§ **EXERCISE PROMPT**: Return each line below that contains the string "Options".

####

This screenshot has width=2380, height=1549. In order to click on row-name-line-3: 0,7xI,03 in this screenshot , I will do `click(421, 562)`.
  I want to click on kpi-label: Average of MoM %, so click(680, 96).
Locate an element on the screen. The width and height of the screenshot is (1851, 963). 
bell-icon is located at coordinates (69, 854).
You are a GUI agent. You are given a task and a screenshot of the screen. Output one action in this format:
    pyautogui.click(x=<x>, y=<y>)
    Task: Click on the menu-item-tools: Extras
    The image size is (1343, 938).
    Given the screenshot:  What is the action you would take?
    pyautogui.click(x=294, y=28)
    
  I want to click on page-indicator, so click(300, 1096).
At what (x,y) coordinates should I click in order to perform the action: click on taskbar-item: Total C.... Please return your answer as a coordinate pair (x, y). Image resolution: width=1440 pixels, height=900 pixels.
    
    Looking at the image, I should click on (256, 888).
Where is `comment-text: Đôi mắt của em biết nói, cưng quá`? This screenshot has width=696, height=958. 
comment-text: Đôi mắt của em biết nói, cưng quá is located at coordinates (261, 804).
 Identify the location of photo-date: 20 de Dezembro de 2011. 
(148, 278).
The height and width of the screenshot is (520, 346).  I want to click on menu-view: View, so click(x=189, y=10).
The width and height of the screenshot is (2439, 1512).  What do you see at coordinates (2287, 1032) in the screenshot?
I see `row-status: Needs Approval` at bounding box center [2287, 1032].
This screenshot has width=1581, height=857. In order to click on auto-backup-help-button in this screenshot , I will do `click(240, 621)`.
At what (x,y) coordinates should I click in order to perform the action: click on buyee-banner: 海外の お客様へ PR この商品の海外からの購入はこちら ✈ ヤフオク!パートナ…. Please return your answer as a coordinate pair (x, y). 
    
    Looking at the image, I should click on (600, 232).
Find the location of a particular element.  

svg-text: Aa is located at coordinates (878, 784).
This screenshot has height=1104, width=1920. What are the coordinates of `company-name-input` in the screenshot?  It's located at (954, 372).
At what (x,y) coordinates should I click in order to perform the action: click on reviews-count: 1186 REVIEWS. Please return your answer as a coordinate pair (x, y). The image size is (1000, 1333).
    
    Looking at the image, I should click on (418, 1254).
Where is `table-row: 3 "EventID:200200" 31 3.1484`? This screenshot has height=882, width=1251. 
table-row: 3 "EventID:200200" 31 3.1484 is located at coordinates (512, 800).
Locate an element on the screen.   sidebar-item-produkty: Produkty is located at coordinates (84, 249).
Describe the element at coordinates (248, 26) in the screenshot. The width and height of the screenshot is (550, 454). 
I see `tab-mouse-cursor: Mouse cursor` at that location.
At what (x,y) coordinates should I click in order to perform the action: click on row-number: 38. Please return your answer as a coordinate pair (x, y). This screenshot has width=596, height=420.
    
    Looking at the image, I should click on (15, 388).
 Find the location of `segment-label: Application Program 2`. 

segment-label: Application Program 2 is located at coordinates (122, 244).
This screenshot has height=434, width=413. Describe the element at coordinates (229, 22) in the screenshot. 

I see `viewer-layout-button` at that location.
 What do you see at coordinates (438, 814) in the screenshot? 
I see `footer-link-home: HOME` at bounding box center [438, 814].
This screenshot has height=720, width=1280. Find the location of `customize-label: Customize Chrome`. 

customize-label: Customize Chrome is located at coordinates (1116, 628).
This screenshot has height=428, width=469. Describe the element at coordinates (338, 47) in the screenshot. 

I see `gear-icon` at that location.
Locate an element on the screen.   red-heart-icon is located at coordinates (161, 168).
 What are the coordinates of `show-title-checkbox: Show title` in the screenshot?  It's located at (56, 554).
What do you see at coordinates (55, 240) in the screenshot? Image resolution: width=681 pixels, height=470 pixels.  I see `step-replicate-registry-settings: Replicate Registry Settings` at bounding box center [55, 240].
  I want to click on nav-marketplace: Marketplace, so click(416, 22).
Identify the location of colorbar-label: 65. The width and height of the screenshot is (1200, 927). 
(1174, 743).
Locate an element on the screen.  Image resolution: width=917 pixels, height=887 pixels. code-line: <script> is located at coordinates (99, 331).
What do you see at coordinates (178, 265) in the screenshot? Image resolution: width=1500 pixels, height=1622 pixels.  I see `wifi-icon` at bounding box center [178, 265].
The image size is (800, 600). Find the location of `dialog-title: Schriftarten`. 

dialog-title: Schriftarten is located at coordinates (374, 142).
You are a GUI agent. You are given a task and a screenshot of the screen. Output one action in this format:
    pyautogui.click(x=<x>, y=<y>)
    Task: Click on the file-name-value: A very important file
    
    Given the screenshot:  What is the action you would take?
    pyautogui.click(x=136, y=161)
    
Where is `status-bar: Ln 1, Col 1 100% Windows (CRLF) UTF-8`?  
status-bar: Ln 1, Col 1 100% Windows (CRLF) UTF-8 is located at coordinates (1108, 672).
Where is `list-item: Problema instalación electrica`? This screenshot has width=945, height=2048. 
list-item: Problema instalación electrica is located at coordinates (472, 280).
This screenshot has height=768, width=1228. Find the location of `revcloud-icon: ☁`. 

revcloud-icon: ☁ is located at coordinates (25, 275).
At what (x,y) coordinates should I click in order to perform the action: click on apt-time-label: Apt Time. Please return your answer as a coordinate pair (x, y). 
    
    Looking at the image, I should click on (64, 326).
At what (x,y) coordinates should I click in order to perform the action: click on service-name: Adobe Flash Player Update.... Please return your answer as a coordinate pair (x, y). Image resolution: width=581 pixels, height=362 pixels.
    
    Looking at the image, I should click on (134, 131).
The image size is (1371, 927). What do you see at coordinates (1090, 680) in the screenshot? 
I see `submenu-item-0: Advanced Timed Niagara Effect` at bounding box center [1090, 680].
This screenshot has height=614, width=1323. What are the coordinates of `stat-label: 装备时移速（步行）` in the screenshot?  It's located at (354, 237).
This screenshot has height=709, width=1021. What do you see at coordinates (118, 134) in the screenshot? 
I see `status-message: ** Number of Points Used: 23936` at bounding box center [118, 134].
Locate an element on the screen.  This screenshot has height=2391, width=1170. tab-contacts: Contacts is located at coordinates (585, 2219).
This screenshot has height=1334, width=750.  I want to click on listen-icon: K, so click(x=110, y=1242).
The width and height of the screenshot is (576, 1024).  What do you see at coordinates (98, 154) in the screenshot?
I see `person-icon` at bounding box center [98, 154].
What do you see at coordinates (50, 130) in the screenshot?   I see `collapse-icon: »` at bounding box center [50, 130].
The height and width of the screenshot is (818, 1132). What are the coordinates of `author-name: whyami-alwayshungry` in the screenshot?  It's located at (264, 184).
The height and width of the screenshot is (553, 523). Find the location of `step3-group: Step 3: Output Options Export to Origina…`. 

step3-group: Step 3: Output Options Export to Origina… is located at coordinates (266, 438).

####

§ **SOLUTION FOR THIS TASK**:
The height and width of the screenshot is (553, 523). Find the location of `step3-group: Step 3: Output Options Export to Origina…`. 
step3-group: Step 3: Output Options Export to Origina… is located at coordinates (266, 438).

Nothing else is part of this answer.